WHAT YOU WILL DO » All entries are to be repeated exactly as shown below.

(Stored data)
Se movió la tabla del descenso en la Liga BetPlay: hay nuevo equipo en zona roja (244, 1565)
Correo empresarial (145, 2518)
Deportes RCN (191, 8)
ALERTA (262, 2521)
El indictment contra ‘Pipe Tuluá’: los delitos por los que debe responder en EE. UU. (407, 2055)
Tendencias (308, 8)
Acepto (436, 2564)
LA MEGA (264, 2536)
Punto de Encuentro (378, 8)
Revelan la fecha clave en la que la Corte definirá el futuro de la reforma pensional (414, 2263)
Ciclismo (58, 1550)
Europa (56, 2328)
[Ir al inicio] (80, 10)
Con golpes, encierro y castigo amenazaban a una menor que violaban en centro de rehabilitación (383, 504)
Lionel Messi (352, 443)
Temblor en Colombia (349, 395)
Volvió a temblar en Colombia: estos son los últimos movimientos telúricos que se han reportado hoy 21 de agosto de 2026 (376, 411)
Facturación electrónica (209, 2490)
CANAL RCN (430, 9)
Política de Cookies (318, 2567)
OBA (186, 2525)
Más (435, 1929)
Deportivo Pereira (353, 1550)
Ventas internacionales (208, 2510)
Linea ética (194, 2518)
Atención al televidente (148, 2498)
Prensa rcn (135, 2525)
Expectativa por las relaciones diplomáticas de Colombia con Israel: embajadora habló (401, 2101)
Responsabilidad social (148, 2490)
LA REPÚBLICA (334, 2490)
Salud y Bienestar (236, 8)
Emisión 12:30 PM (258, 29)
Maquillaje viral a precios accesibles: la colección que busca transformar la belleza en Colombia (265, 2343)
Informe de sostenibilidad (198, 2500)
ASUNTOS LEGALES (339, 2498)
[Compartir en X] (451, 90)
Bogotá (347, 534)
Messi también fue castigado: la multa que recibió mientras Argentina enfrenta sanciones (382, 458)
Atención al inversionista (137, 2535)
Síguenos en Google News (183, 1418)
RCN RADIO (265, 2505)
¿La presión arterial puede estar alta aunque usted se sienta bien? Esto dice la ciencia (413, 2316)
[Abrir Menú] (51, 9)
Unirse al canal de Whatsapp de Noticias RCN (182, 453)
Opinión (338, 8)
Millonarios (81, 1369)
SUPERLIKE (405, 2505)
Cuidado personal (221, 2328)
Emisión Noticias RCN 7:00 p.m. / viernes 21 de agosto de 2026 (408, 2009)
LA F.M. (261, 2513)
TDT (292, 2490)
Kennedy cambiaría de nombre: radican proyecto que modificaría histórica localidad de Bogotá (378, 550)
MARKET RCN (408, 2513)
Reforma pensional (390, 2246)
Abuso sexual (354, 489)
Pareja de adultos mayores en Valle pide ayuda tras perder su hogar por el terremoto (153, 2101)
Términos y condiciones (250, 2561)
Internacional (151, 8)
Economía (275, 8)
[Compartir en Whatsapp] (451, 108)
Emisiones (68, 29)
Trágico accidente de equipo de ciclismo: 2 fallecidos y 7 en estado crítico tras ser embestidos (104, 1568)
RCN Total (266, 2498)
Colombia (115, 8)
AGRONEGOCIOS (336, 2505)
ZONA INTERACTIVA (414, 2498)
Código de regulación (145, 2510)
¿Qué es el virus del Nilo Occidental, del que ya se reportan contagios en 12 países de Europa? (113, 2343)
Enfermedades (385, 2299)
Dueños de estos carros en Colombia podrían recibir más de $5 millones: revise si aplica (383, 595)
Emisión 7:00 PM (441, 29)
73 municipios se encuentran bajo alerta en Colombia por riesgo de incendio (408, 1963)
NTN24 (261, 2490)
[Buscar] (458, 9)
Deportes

REPLY TO THE TASK »
Se movió la tabla del descenso en la Liga BetPlay: hay nuevo equipo en zona roja (244, 1565)
Correo empresarial (145, 2518)
Deportes RCN (191, 8)
ALERTA (262, 2521)
El indictment contra ‘Pipe Tuluá’: los delitos por los que debe responder en EE. UU. (407, 2055)
Tendencias (308, 8)
Acepto (436, 2564)
LA MEGA (264, 2536)
Punto de Encuentro (378, 8)
Revelan la fecha clave en la que la Corte definirá el futuro de la reforma pensional (414, 2263)
Ciclismo (58, 1550)
Europa (56, 2328)
[Ir al inicio] (80, 10)
Con golpes, encierro y castigo amenazaban a una menor que violaban en centro de rehabilitación (383, 504)
Lionel Messi (352, 443)
Temblor en Colombia (349, 395)
Volvió a temblar en Colombia: estos son los últimos movimientos telúricos que se han reportado hoy 21 de agosto de 2026 (376, 411)
Facturación electrónica (209, 2490)
CANAL RCN (430, 9)
Política de Cookies (318, 2567)
OBA (186, 2525)
Más (435, 1929)
Deportivo Pereira (353, 1550)
Ventas internacionales (208, 2510)
Linea ética (194, 2518)
Atención al televidente (148, 2498)
Prensa rcn (135, 2525)
Expectativa por las relaciones diplomáticas de Colombia con Israel: embajadora habló (401, 2101)
Responsabilidad social (148, 2490)
LA REPÚBLICA (334, 2490)
Salud y Bienestar (236, 8)
Emisión 12:30 PM (258, 29)
Maquillaje viral a precios accesibles: la colección que busca transformar la belleza en Colombia (265, 2343)
Informe de sostenibilidad (198, 2500)
ASUNTOS LEGALES (339, 2498)
[Compartir en X] (451, 90)
Bogotá (347, 534)
Messi también fue castigado: la multa que recibió mientras Argentina enfrenta sanciones (382, 458)
Atención al inversionista (137, 2535)
Síguenos en Google News (183, 1418)
RCN RADIO (265, 2505)
¿La presión arterial puede estar alta aunque usted se sienta bien? Esto dice la ciencia (413, 2316)
[Abrir Menú] (51, 9)
Unirse al canal de Whatsapp de Noticias RCN (182, 453)
Opinión (338, 8)
Millonarios (81, 1369)
SUPERLIKE (405, 2505)
Cuidado personal (221, 2328)
Emisión Noticias RCN 7:00 p.m. / viernes 21 de agosto de 2026 (408, 2009)
LA F.M. (261, 2513)
TDT (292, 2490)
Kennedy cambiaría de nombre: radican proyecto que modificaría histórica localidad de Bogotá (378, 550)
MARKET RCN (408, 2513)
Reforma pensional (390, 2246)
Abuso sexual (354, 489)
Pareja de adultos mayores en Valle pide ayuda tras perder su hogar por el terremoto (153, 2101)
Términos y condiciones (250, 2561)
Internacional (151, 8)
Economía (275, 8)
[Compartir en Whatsapp] (451, 108)
Emisiones (68, 29)
Trágico accidente de equipo de ciclismo: 2 fallecidos y 7 en estado crítico tras ser embestidos (104, 1568)
RCN Total (266, 2498)
Colombia (115, 8)
AGRONEGOCIOS (336, 2505)
ZONA INTERACTIVA (414, 2498)
Código de regulación (145, 2510)
¿Qué es el virus del Nilo Occidental, del que ya se reportan contagios en 12 países de Europa? (113, 2343)
Enfermedades (385, 2299)
Dueños de estos carros en Colombia podrían recibir más de $5 millones: revise si aplica (383, 595)
Emisión 7:00 PM (441, 29)
73 municipios se encuentran bajo alerta en Colombia por riesgo de incendio (408, 1963)
NTN24 (261, 2490)
[Buscar] (458, 9)
Deportes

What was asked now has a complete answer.